» Dataset excerpts

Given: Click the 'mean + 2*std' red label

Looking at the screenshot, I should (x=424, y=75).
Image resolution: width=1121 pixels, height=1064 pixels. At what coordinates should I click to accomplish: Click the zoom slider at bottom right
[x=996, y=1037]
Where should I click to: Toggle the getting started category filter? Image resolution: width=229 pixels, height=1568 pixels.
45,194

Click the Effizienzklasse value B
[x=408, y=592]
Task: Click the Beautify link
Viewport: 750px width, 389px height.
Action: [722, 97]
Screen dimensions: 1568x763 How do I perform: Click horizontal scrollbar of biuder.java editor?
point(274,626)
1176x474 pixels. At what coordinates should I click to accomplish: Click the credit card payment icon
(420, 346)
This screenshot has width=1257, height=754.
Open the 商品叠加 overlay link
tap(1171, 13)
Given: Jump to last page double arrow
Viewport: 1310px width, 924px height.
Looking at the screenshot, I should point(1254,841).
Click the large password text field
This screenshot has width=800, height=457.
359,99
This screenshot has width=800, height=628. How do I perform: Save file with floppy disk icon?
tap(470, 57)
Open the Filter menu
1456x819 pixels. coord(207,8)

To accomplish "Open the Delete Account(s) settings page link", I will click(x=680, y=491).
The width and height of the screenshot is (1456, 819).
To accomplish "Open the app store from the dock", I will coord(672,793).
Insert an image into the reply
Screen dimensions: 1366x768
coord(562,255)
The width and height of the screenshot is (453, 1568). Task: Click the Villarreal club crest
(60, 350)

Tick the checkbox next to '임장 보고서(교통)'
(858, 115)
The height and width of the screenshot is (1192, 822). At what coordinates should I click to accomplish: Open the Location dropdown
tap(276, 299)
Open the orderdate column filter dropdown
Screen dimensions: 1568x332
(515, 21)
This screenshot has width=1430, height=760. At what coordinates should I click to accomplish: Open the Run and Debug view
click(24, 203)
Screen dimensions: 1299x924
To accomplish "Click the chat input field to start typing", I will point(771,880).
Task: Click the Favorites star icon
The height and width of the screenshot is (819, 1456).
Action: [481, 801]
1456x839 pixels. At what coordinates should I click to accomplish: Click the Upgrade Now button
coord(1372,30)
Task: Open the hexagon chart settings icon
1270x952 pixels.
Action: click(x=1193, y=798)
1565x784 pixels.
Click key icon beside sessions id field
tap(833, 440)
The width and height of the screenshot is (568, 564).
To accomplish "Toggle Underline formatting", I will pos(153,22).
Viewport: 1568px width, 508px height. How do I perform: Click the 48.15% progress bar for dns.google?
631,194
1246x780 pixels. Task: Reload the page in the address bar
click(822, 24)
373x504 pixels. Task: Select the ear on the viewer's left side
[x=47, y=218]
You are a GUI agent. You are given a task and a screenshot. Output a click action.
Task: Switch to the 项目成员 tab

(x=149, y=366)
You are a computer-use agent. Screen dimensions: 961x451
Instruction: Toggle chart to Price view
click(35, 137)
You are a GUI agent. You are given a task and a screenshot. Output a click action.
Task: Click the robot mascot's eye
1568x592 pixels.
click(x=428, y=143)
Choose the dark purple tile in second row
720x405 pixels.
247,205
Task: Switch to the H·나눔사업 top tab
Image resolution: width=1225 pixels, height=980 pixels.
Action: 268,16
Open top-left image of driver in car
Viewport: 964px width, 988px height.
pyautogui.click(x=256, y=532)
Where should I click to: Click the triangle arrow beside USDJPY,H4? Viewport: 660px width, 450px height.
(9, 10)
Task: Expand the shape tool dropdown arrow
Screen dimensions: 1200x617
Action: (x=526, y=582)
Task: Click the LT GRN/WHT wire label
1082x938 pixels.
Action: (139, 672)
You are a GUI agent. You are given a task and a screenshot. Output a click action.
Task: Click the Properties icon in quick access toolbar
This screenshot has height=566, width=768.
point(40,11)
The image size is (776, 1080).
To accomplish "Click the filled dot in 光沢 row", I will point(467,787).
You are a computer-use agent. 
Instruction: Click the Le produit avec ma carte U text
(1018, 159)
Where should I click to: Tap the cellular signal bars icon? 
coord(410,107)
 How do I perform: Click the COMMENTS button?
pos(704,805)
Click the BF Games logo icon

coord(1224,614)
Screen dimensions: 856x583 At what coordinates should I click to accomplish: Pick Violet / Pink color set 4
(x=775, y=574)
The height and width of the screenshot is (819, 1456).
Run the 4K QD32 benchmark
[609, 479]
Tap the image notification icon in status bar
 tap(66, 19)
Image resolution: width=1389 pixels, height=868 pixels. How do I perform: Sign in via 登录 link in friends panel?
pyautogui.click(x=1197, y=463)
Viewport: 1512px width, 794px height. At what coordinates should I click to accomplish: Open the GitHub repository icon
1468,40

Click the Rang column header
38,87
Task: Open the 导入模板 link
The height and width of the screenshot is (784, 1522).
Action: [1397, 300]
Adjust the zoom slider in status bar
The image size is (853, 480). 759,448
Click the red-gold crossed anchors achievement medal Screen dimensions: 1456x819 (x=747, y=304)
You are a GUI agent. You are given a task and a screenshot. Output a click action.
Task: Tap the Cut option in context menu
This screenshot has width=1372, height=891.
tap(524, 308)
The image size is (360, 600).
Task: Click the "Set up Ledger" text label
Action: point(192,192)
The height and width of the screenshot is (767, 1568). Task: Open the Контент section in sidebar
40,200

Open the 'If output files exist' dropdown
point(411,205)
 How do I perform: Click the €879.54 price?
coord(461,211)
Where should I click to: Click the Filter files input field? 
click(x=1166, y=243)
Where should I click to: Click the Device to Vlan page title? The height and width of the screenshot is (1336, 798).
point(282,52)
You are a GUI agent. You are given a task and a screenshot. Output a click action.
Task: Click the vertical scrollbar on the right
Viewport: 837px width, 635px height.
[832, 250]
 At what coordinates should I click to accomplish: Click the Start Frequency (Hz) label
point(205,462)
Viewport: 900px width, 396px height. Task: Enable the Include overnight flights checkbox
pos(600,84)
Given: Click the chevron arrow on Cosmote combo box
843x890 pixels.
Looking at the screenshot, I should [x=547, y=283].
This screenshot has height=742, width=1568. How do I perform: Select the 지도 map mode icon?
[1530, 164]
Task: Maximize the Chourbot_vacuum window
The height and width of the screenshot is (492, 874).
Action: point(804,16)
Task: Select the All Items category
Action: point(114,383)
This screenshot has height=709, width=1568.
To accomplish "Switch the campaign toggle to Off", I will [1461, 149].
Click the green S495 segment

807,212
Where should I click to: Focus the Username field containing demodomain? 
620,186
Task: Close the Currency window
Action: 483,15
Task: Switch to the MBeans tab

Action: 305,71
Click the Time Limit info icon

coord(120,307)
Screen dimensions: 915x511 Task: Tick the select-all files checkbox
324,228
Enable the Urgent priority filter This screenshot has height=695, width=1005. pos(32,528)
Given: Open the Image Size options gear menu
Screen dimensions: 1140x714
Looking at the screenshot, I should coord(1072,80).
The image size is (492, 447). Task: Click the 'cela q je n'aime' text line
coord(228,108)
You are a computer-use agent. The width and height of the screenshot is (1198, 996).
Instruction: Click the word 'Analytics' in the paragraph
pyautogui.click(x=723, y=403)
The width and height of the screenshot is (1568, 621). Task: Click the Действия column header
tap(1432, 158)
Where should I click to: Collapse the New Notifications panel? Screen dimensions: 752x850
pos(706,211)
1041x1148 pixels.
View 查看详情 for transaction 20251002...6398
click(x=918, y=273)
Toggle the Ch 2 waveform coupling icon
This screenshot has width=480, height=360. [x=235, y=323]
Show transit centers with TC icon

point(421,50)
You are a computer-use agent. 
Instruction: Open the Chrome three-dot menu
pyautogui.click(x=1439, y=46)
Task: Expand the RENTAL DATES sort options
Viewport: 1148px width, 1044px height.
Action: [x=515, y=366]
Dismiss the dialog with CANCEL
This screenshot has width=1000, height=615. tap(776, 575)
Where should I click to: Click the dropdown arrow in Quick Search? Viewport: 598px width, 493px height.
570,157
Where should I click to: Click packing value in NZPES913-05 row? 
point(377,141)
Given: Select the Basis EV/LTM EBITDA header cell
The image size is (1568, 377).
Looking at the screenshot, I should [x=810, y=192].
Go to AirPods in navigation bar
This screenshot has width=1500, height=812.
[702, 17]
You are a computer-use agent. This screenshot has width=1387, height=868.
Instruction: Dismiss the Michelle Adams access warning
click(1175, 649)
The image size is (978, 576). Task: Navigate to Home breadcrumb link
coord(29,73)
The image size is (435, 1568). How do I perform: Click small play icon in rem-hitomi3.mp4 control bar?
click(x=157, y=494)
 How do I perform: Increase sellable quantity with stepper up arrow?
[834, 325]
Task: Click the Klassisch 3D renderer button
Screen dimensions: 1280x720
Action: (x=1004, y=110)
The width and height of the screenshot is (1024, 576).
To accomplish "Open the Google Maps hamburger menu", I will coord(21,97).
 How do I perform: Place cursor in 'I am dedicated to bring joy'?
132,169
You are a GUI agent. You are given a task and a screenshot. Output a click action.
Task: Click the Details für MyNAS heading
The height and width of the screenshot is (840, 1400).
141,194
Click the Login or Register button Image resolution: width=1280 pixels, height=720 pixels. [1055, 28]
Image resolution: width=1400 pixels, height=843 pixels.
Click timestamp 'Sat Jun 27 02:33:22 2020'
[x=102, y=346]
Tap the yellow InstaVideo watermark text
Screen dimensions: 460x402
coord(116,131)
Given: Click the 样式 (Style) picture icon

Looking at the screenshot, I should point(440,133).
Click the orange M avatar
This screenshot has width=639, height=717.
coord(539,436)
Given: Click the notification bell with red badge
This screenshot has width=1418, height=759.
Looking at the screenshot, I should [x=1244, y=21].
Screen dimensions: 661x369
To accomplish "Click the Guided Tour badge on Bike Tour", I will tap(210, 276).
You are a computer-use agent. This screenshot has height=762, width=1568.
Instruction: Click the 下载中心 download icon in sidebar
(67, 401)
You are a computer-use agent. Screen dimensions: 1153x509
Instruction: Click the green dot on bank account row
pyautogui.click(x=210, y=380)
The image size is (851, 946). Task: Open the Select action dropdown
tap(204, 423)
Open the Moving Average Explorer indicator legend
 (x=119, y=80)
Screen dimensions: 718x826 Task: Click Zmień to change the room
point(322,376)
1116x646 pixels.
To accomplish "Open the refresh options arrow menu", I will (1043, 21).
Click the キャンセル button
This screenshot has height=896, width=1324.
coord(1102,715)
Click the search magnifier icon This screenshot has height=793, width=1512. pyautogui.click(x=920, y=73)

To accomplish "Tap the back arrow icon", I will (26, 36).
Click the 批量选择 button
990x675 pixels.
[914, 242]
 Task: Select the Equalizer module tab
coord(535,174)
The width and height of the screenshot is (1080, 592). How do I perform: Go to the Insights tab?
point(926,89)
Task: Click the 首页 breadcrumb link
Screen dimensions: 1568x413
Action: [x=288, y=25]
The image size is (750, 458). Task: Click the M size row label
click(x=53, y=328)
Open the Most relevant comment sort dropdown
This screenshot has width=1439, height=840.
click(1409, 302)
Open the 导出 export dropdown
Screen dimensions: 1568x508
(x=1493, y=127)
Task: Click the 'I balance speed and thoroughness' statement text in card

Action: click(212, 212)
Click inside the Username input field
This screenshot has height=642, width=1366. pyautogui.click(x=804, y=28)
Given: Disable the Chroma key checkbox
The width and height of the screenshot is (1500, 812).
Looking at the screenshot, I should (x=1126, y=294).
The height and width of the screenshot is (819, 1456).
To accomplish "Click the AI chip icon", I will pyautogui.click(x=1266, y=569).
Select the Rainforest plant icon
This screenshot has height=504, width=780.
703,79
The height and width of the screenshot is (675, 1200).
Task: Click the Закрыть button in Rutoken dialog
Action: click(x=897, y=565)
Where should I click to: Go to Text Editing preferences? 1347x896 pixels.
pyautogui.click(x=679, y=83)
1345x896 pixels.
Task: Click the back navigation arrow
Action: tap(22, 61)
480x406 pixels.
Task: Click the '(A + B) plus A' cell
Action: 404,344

» What to produce
Rewrite the stretch of the data from the line containing "Task: Select the Equalizer module tab" through the line containing "This screenshot has height=642, width=1366.", substituting "menu" for every occurrence of "dropdown" and leaving all other text unchanged.

» Solution for this exercise
 Task: Select the Equalizer module tab
coord(535,174)
The width and height of the screenshot is (1080, 592). How do I perform: Go to the Insights tab?
point(926,89)
Task: Click the 首页 breadcrumb link
Screen dimensions: 1568x413
Action: [x=288, y=25]
The image size is (750, 458). Task: Click the M size row label
click(x=53, y=328)
Open the Most relevant comment sort menu
This screenshot has width=1439, height=840.
click(1409, 302)
Open the 导出 export menu
Screen dimensions: 1568x508
(x=1493, y=127)
Task: Click the 'I balance speed and thoroughness' statement text in card

Action: click(212, 212)
Click inside the Username input field
This screenshot has height=642, width=1366. pyautogui.click(x=804, y=28)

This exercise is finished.